他深吸一口气,站起身,整理了一下并无需整理的西装。
阿May小跑着去应门的声音从玄关传来。
李佳欣低着头,声音细若蚊蚋,却带着一丝决绝的疏离。
“你……你快走吧。
被人看到不好。”
程致远深深地看了她一眼,那眼神复杂难明。
有未退的情欲,有审视,也有一种了然。
他知道,今天只能到此为止。
这个突如其来的门铃,或许是巧合,或许……又是某位“看戏人”的精心安排。
他没有再多说,只是微微颔首,转身走向与玄关相反的方向——那里,阿May刚才示意过是别墅的后门。

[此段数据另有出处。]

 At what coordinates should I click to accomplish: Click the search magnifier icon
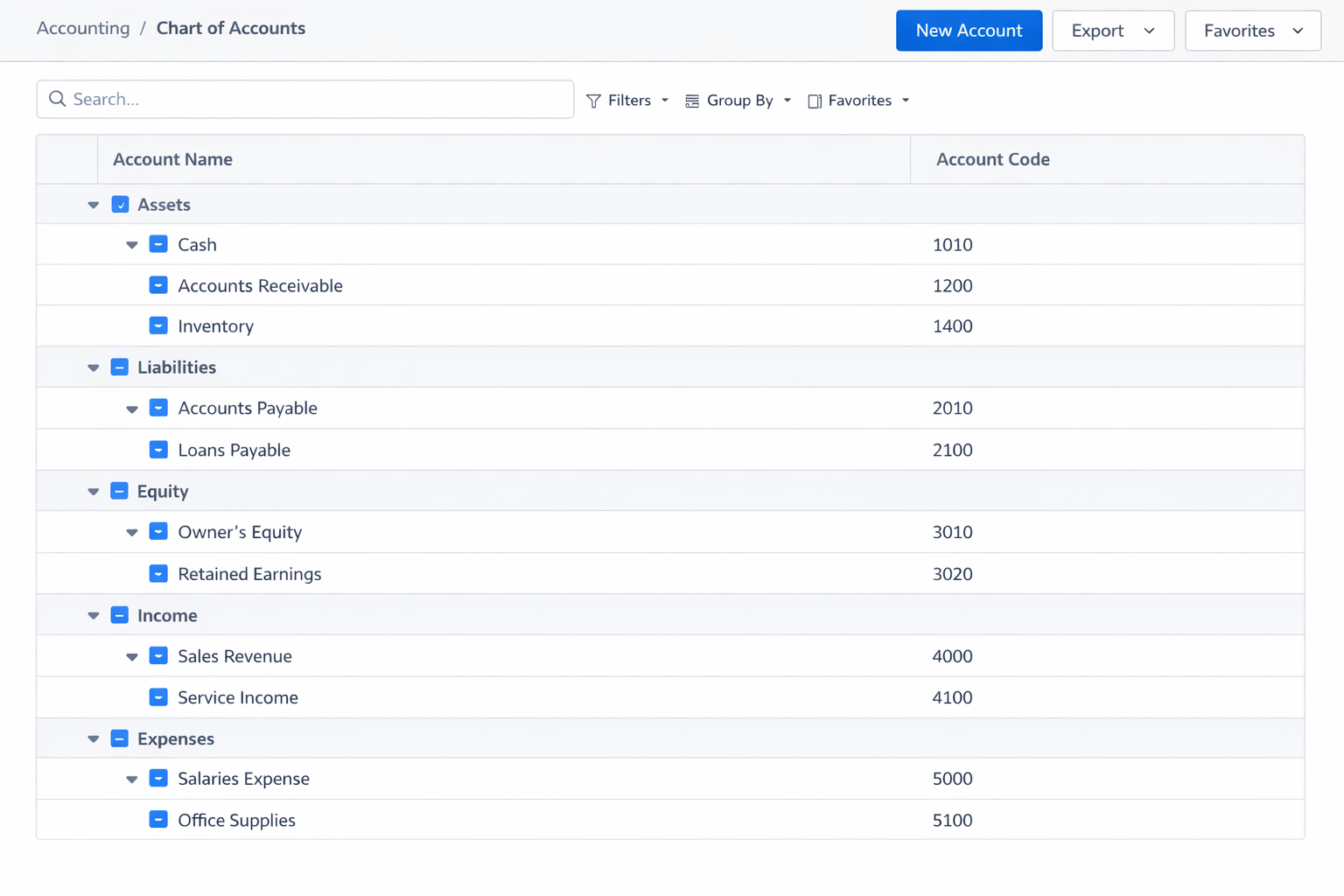(x=57, y=99)
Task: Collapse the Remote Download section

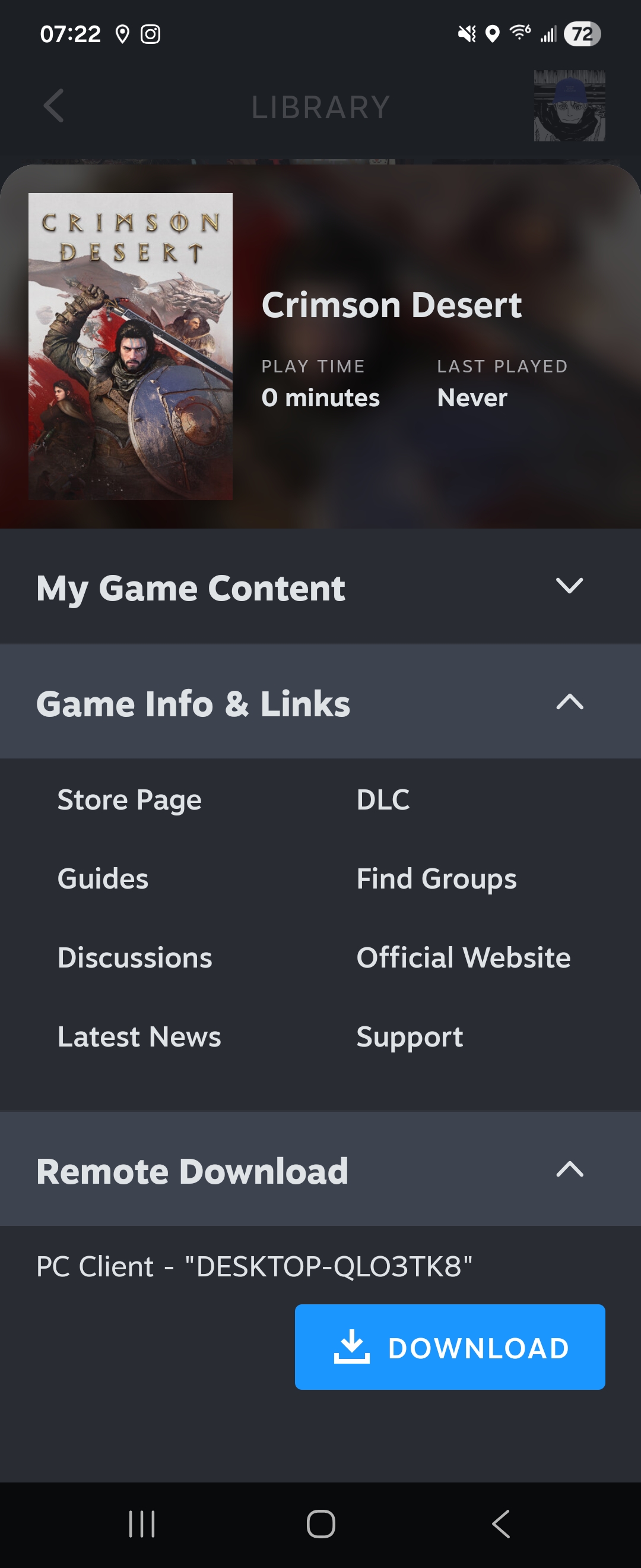Action: (320, 1169)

看着他挺拔的背影消失在走廊尽头,李佳欣像是被抽空了所有力气。
重新瘫软在沙发上,用手臂遮住眼睛,胸口剧烈起伏。
窗外的阳光依旧明媚,维多利亚港的繁华背景一如既往。
但这间奢华的别墅里,情欲、算计、试探与退缩,刚刚完成了一次无声而激烈的交锋。
游戏,确实进入了更深的层次,每一步都更加如履薄冰。
程致远从李佳欣的别墅后门悄然离开。
浅水湾的晨雾尚未散尽,空气中弥漫着咸湿的海风气息。
他坐进车内,指尖似乎还残留着李佳欣额头的微烫触感,以及她那句“你真的很危险”的叹息。
启动引擎,下意识地瞥向后视镜,一辆黑色轿车同时打着了火——这个细节让他刚刚松弛的神经骤然绷紧。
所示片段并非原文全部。